══ EXTRACTED ENTRIES

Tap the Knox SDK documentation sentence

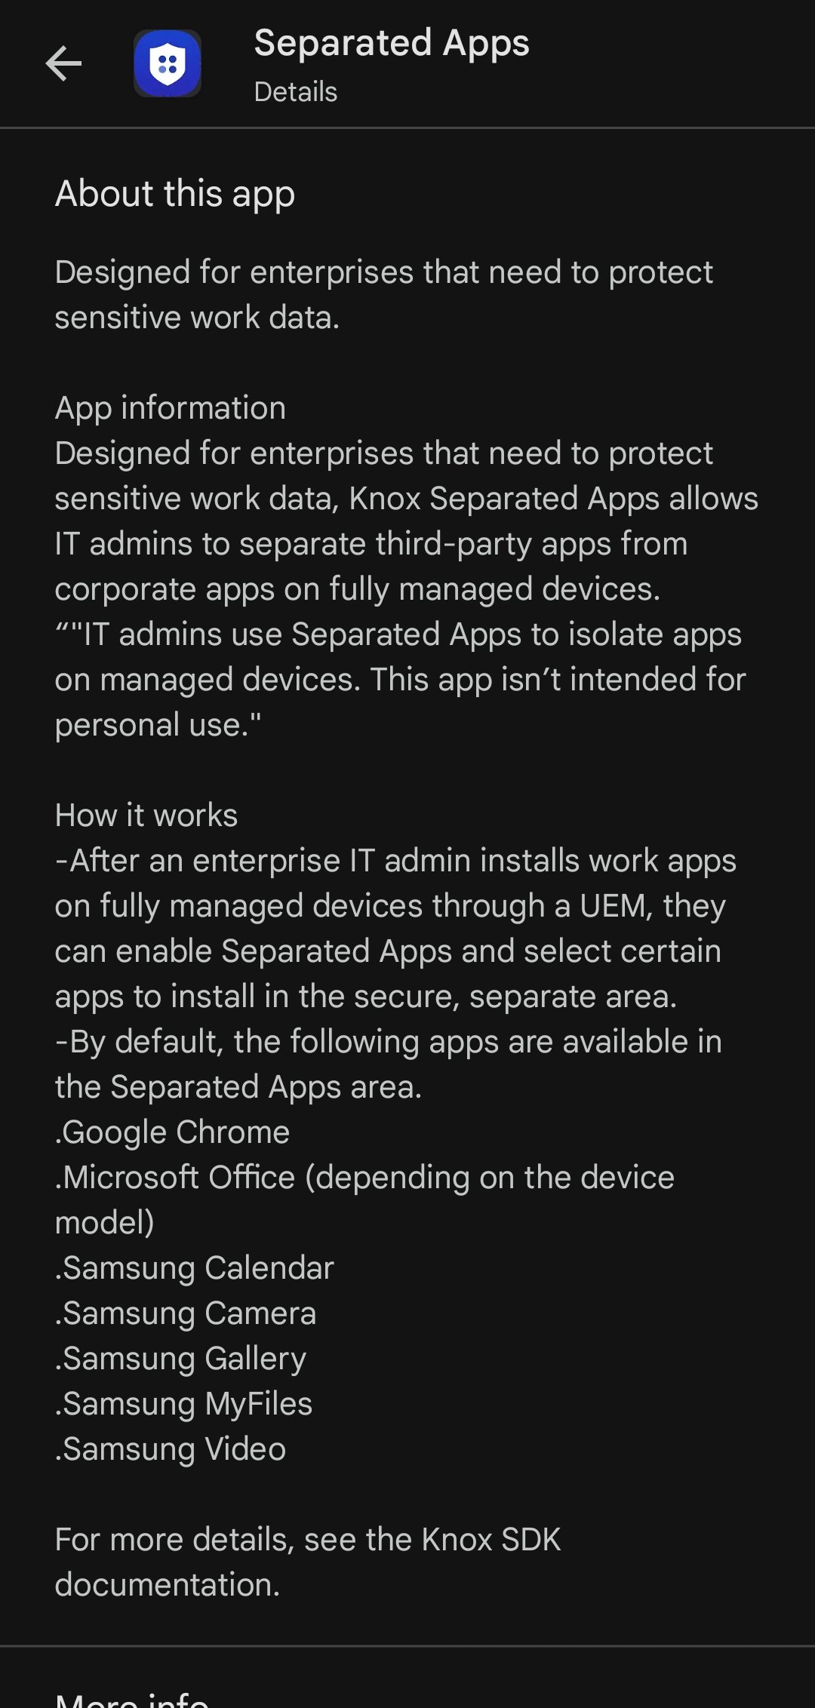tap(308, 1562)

════
══ EXTRACTED ENTRIES

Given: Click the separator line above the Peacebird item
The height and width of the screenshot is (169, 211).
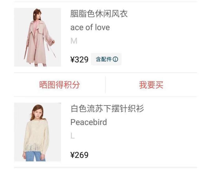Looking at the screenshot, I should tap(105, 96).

════
══ EXTRACTED ENTRIES

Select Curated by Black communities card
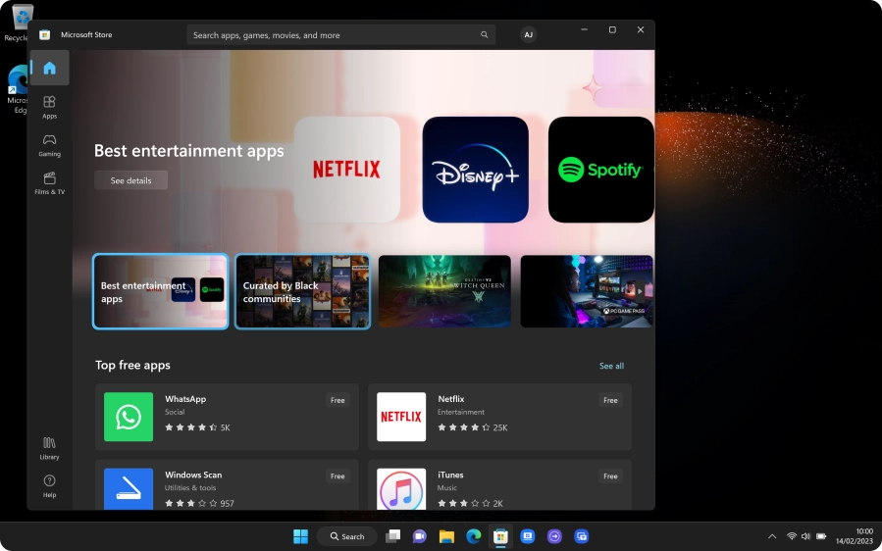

════

◆ REQUEST ◆
Copy the rows from the line with "Given: Click the" up to and including the line with "Looking at the", swapping "separator line" for "divider line" and keeping all else unchanged. Leave the pictures out.

◆ COMPLETED TASK ◆
Given: Click the divider line above the Peacebird item
The height and width of the screenshot is (169, 211).
Looking at the screenshot, I should tap(105, 96).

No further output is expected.